=== Your task ===
The lines to copy run from the one containing "Viewport: 700px width, 396px height." to the very end of the records; give them exactly, and only them, without pictures.

### Material provided

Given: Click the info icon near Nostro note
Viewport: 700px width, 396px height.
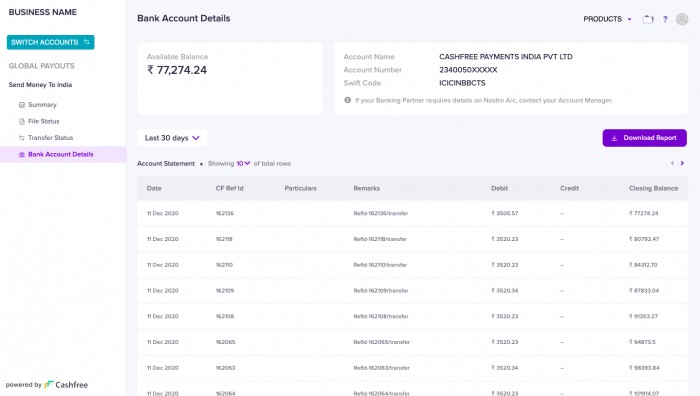Looking at the screenshot, I should tap(347, 100).
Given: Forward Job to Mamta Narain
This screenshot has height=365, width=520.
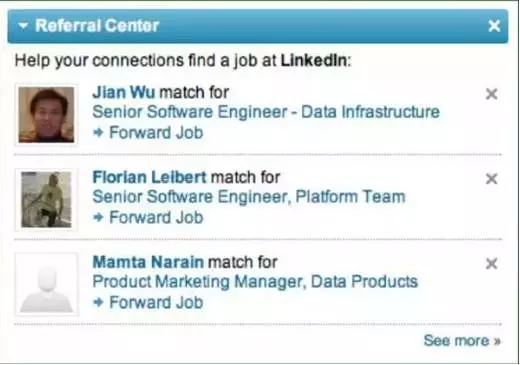Looking at the screenshot, I should 156,303.
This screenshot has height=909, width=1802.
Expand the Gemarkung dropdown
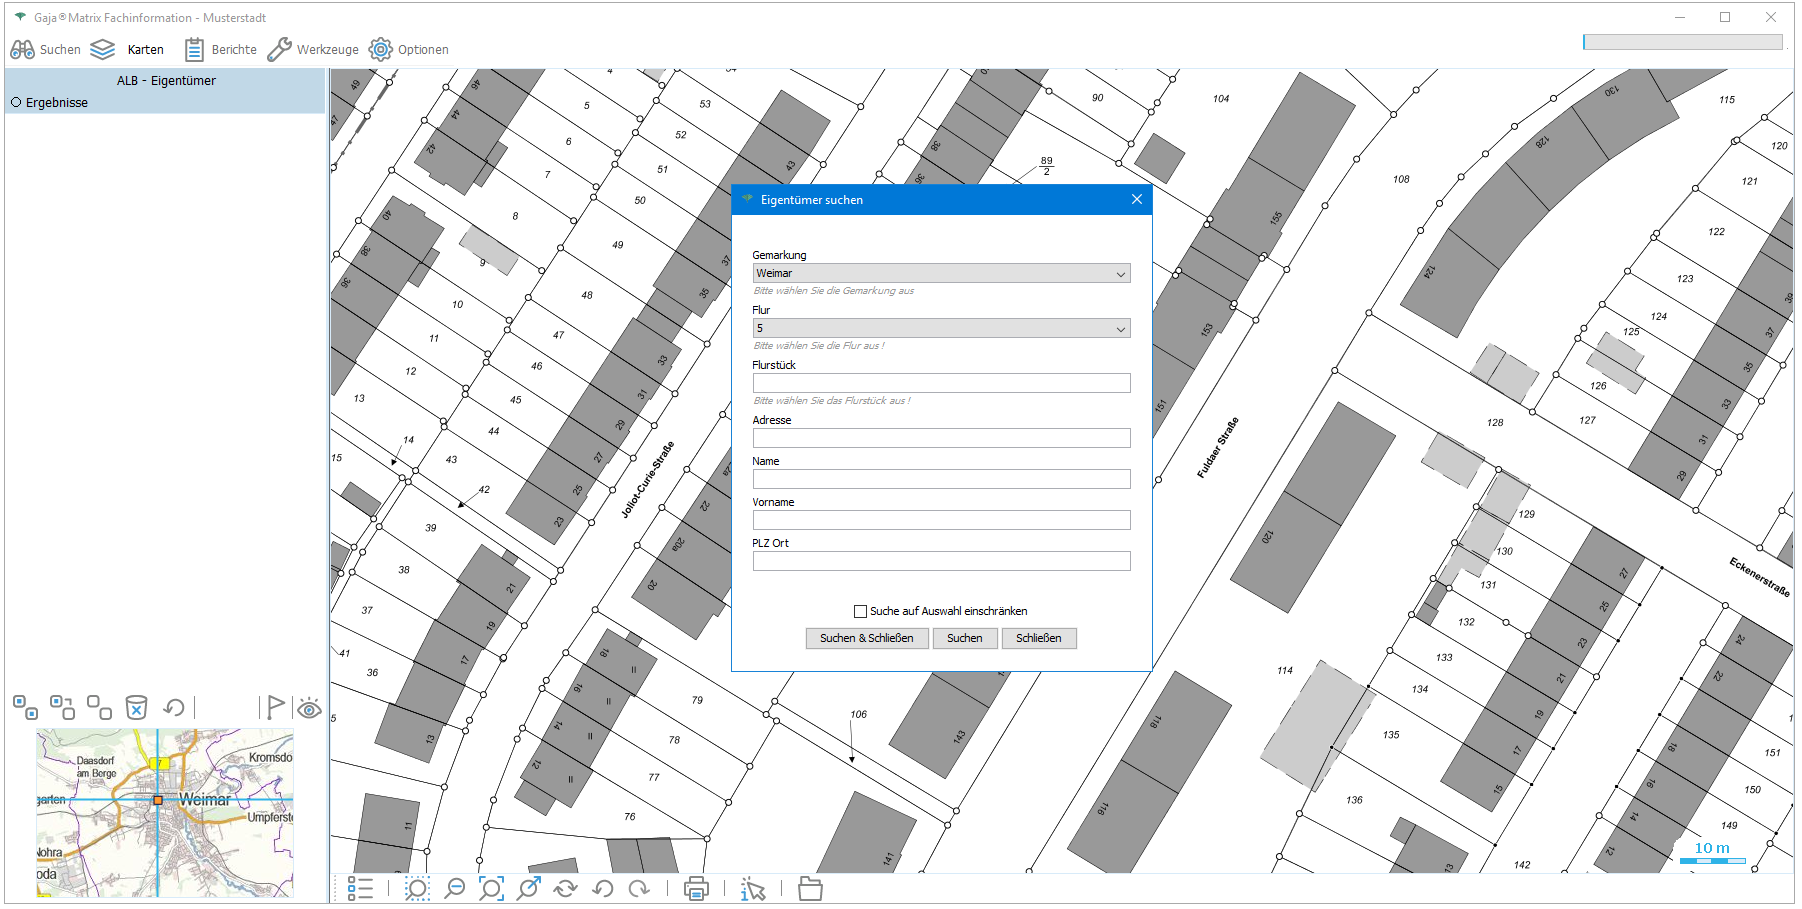pos(1120,274)
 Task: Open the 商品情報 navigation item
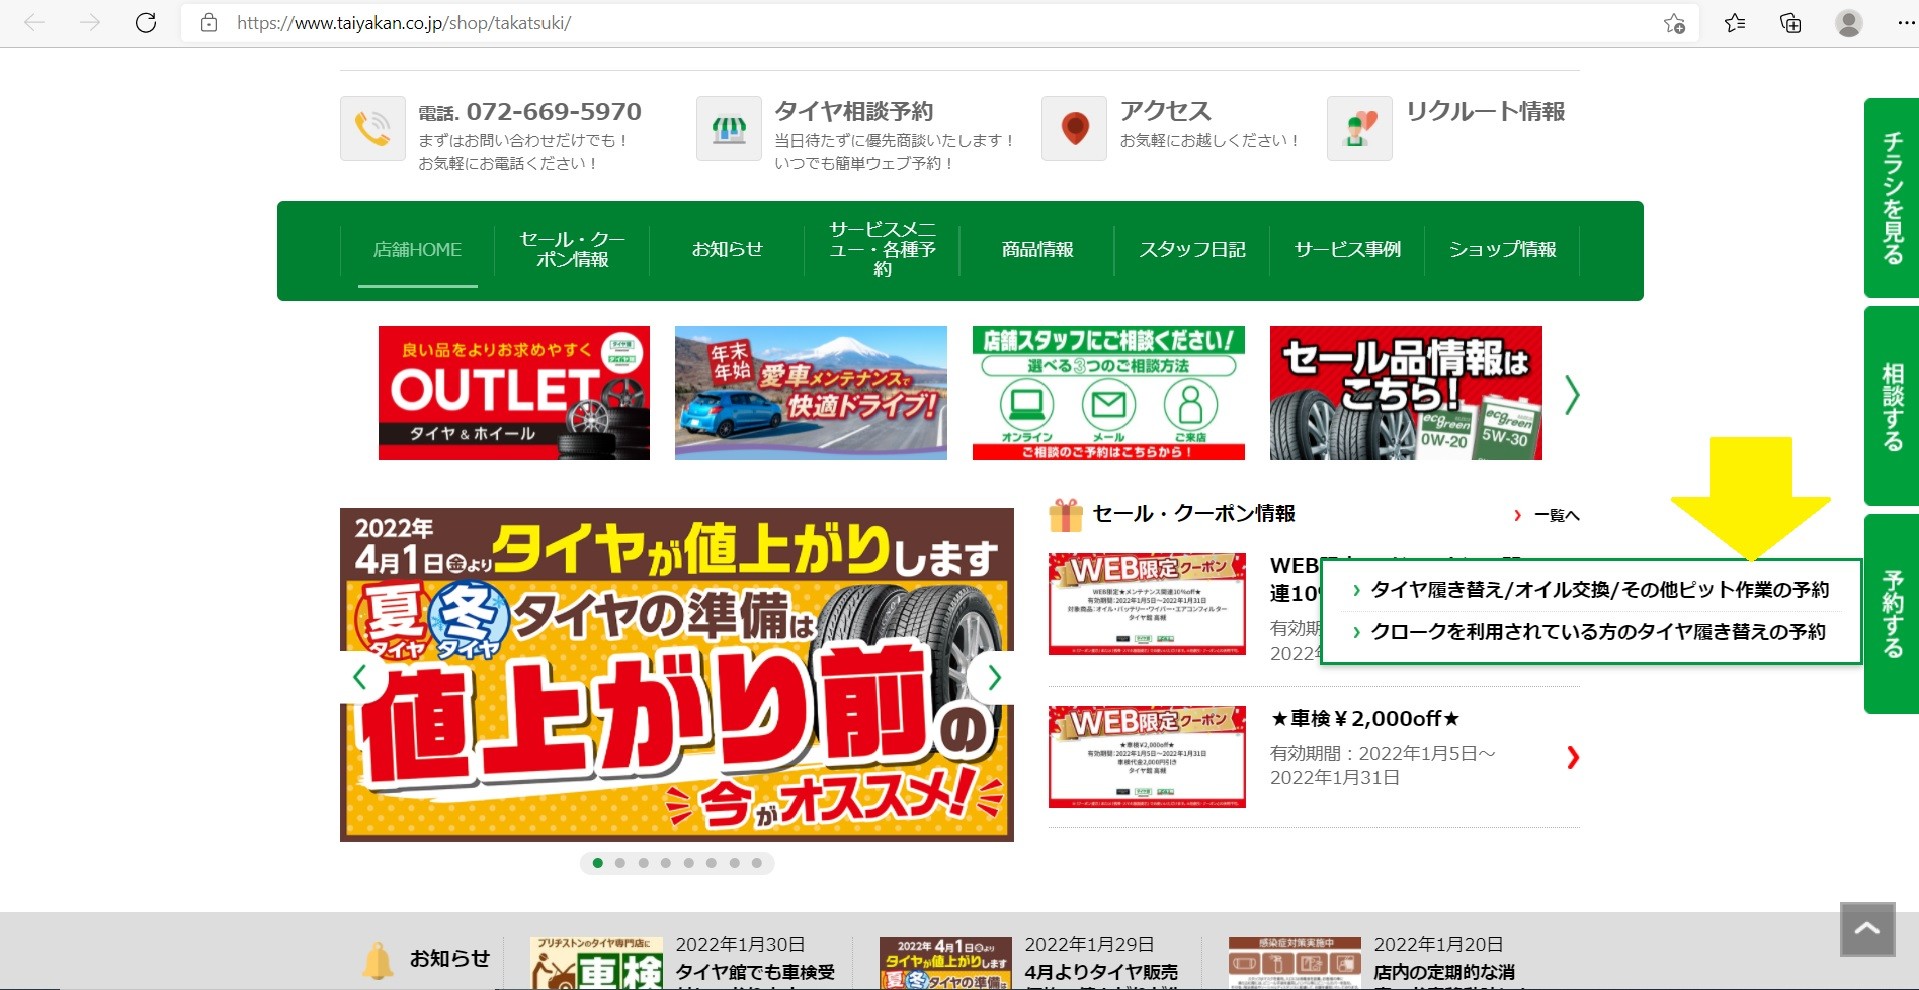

######

=== Exercise result ===
Viewport: 700px width, 396px height.
Looking at the screenshot, I should tap(347, 100).
Given: Forward Job to Mamta Narain
This screenshot has height=365, width=520.
Looking at the screenshot, I should 156,303.
This screenshot has height=909, width=1802.
Expand the Gemarkung dropdown
pos(1120,274)
 Task: Open the 商品情報 navigation item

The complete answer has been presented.